What needs to be done: Return the rows below unchanged, starting at the line that contains "The width and height of the screenshot is (1896, 1538)." and ending at the line that contains "[x=110, y=418]", with both of those lines included.

Data for processing:
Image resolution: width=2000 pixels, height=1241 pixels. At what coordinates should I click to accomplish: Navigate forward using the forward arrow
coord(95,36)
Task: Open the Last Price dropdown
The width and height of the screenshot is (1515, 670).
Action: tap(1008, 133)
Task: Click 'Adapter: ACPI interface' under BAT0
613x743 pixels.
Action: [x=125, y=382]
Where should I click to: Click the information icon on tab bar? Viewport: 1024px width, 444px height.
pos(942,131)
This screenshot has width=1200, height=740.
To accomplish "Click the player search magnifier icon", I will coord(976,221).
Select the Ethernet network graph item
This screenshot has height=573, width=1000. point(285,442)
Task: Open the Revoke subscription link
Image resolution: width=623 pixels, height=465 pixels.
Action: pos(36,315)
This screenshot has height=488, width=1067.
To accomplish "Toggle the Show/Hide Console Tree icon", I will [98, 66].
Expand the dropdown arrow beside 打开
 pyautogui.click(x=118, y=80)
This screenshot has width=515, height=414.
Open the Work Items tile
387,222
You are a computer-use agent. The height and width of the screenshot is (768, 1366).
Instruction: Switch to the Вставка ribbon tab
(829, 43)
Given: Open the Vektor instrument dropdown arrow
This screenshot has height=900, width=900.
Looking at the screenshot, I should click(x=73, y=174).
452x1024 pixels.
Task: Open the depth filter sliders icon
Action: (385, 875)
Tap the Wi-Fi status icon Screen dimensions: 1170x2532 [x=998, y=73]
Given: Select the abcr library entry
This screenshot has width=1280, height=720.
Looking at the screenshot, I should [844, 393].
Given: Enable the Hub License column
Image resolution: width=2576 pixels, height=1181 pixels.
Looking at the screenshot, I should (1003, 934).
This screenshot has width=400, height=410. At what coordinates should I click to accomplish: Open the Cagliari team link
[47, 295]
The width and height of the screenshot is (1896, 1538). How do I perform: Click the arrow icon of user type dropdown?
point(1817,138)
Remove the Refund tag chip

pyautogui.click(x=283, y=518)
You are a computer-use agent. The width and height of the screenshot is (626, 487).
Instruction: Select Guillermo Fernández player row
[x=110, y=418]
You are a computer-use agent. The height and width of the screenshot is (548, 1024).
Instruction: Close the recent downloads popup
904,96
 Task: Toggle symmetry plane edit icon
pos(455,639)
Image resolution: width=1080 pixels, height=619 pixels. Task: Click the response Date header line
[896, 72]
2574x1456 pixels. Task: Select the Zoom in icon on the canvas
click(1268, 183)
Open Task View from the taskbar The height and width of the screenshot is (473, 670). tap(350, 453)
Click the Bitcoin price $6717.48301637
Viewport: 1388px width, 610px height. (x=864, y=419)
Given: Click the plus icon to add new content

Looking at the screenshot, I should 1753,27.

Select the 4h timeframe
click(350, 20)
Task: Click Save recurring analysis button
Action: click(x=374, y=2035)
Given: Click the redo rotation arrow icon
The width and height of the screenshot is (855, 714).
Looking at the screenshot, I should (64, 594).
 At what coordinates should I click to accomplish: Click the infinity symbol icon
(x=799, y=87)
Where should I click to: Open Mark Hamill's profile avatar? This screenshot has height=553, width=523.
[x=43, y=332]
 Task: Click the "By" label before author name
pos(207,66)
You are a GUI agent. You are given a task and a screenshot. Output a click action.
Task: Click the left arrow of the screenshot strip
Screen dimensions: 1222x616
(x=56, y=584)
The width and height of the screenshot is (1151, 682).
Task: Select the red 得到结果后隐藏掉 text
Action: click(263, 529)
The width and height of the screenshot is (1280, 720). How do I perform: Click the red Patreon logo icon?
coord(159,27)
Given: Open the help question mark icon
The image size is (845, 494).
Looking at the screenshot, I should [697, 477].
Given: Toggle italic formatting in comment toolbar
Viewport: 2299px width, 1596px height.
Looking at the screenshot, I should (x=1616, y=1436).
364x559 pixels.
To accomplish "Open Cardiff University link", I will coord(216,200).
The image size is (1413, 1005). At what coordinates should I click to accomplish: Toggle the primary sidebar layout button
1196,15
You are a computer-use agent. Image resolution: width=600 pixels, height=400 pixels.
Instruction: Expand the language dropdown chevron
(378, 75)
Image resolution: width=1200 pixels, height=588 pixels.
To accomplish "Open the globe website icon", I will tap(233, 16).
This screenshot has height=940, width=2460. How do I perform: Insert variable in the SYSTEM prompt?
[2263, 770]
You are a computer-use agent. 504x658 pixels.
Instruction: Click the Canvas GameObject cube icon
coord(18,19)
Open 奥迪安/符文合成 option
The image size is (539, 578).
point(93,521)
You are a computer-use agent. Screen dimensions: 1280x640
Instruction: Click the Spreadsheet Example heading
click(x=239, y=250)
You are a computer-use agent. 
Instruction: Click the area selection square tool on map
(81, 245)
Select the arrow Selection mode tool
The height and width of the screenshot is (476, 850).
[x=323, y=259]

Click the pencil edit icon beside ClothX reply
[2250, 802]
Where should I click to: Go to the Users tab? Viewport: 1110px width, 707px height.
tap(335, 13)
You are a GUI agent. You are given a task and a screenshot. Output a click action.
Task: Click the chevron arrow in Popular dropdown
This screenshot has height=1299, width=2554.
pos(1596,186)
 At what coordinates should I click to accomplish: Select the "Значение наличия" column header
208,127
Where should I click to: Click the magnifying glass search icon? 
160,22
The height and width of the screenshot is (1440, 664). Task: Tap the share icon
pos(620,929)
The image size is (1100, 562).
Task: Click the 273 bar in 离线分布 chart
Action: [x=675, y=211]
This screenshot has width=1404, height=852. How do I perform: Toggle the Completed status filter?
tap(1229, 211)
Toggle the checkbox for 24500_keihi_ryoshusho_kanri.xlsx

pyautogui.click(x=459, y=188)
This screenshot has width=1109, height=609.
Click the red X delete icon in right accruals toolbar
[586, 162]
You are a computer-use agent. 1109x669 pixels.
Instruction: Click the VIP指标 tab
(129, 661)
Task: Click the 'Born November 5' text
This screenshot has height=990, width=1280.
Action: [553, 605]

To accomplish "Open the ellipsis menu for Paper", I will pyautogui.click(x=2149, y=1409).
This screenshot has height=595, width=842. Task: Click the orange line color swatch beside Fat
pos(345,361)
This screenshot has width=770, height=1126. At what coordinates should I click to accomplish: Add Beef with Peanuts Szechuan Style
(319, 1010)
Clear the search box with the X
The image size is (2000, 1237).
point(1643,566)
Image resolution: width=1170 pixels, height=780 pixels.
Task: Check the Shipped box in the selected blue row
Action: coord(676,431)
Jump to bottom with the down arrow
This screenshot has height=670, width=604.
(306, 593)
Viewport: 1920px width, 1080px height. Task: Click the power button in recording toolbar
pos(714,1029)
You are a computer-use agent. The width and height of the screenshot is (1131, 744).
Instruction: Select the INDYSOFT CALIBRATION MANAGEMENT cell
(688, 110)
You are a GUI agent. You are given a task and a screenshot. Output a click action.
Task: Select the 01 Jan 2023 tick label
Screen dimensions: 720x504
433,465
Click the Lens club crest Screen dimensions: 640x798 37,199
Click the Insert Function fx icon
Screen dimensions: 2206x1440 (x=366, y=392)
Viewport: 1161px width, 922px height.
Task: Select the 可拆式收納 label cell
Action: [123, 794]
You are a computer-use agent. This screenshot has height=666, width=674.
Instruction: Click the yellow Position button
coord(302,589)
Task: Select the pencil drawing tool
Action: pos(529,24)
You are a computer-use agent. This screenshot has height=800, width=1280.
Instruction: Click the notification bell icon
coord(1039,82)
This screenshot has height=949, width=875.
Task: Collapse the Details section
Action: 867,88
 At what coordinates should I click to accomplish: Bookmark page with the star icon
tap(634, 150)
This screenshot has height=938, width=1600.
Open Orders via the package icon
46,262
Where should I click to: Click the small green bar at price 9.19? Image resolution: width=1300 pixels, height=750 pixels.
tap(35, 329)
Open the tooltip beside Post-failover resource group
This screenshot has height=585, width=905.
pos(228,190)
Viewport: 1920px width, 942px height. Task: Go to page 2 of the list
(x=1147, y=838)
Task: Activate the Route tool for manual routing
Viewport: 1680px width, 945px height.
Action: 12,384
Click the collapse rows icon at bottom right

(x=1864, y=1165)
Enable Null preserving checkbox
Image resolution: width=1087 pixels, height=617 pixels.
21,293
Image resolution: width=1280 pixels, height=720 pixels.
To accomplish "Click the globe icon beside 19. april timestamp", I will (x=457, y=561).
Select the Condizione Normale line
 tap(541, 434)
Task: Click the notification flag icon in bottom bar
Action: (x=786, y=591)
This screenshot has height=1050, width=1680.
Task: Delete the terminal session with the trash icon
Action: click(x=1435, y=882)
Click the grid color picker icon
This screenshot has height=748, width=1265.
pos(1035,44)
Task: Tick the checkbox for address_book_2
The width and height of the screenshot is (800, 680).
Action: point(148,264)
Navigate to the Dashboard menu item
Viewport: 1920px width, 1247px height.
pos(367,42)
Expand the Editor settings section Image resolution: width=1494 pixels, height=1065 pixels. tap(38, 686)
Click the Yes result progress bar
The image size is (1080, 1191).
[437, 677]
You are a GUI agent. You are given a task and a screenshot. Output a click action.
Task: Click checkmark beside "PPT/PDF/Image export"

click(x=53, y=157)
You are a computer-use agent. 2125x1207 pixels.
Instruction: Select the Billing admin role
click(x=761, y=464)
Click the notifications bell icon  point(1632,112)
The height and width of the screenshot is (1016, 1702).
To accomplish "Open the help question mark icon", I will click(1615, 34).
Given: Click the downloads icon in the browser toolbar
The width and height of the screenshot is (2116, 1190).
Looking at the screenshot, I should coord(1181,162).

Task output:
The width and height of the screenshot is (1896, 1538). How do I perform: Click the arrow icon of user type dropdown?
point(1817,138)
Remove the Refund tag chip

pyautogui.click(x=283, y=518)
You are a computer-use agent. The width and height of the screenshot is (626, 487).
Instruction: Select Guillermo Fernández player row
[x=110, y=418]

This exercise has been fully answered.